なぜなら、中学生の彼女達は今しかいないのだから。
もし今から、タイムマシンに乗って、彼女達の将来へ行けたとしたら、
「いやー、今考えるとあの時毎日よくやってたよね」
という会話をしているのを見たい。
そんな、会話ができるような日々を過ごせたら面白いのではないか。
そこで、私は考えた。毎日何をやったら面白いかなぁと。
こういうことは、できるだけバカバカしくて、くだらない方が
後から考えたらおもしろいものだ。
そして思いついた。玄関で彼女達が学校へ行くのを見送る時に、
声援を送りながら、1人ウェーブをやろうと。
「○○ちゃん! ○○ちゃん! ○○ちゃん!」と
声援を送りながら、二本の手だけでウェーブをつくる。
もはや、ウェーブになっていないが……。
でも、その1人でやってる感じが、意外とシュールらしい。
初日は結構ウケた。「よし!」と図に乗り、
それから声援で送り出す日が始まった。
やってみてわかったことは、やってる方は意外と楽しい。
毎日アイドルを送り出すような気がしてきて、
結構盛り上がるのだ。ただ、人間慣れというものがある。
3日目、4日目になると娘達の反応が少なくなった。
1週間を過ぎると、何事も起こっていないかのように
普通の反応で「いってきます」と、登校するようになった。
はたから見たら、変な親父が騒いでる光景でしかない。
でも、もう一度言おう。
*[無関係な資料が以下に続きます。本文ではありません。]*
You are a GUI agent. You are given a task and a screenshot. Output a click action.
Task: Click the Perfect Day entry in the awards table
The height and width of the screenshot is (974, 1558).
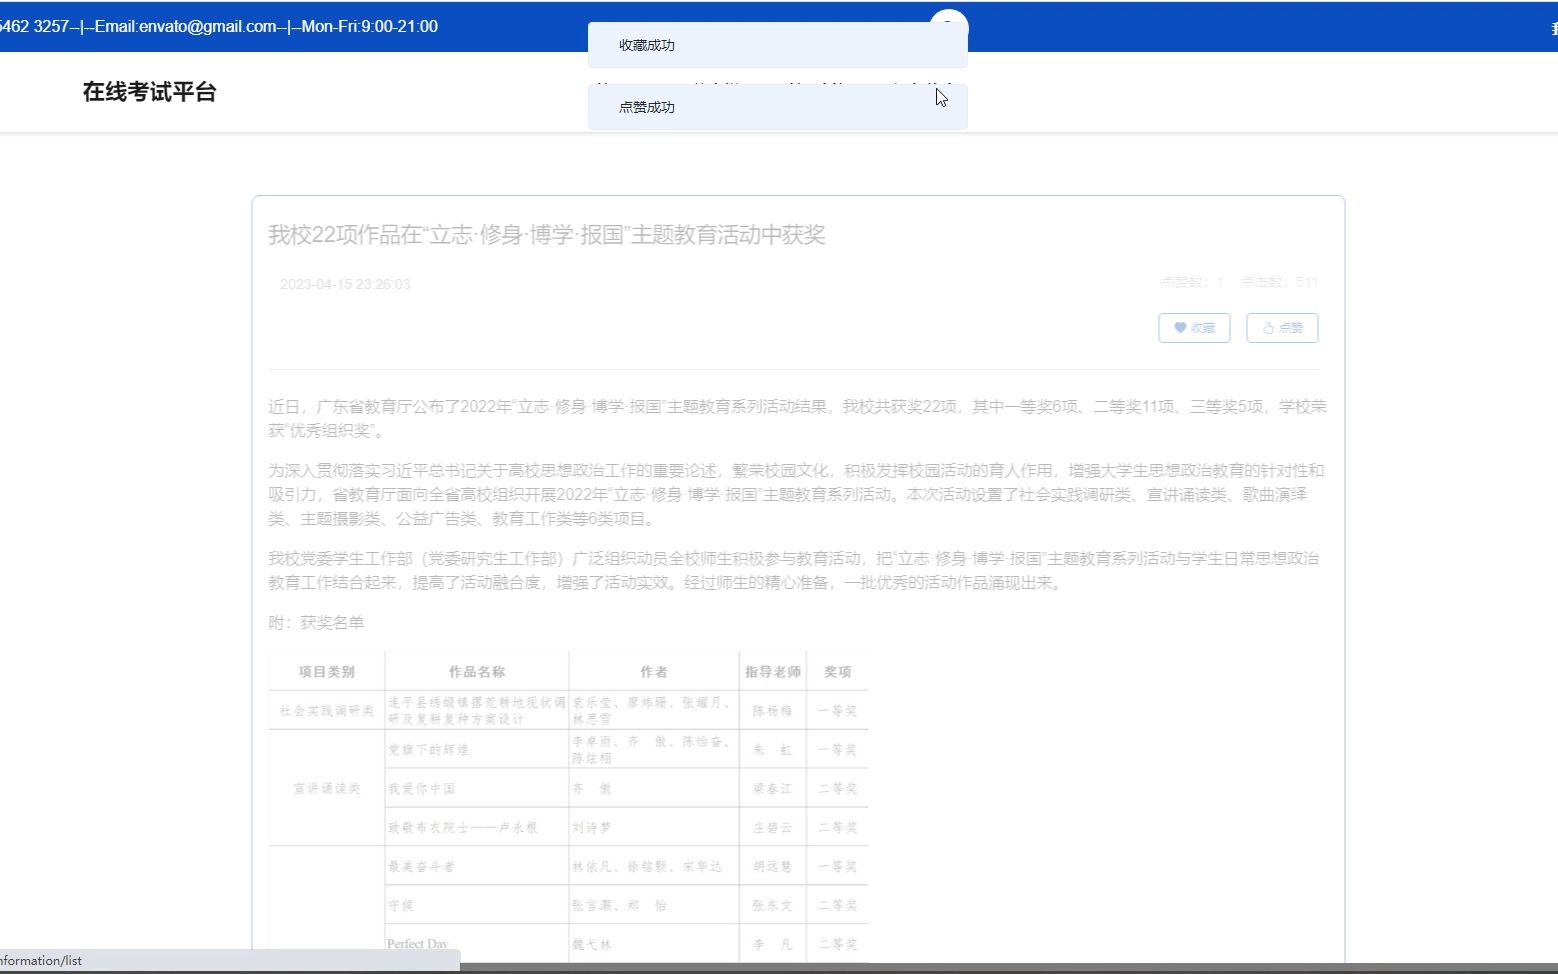pos(418,941)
やっている方は、結構楽しい。
さらに、このくだらなさを気に入っている。
どういうわけか、自分だけ日々盛り上がっていくるのを感じる。
幸い「やめて」とは言われていないので、もう数ヶ月も続いている。
そんなおり、意外なことが起こった。
ある日の朝、仕事の準備があり自分の部屋でPCと睨めっこをしていた。
すると「コン コン」と部屋のドアがノックされる音がした。
何かと思い、少し開いたドアの方へ視線を向けると、
長女が「いってきます」と。そう私は仕事の準備のせいで、
毎朝の楽しみである一大行事を忘れていたのだ。
そんな私を可哀想に思ったのか、声援がないと物足りないと思ったのか
わからないが、長女が声をかけてれたのだ。
おそらく彼女の優しさなのだろう。
もう少し時が経てば、彼女達は巣立って行く。
そんな彼女達の記憶に、
「うちのお父さん、毎日変だったなぁ」という
かたちで残っていたら、とても嬉しく思おう。
だから、まだ毎日これを続けて行こう。
これが、私流の今を大切にするコミュニケーションなのだ。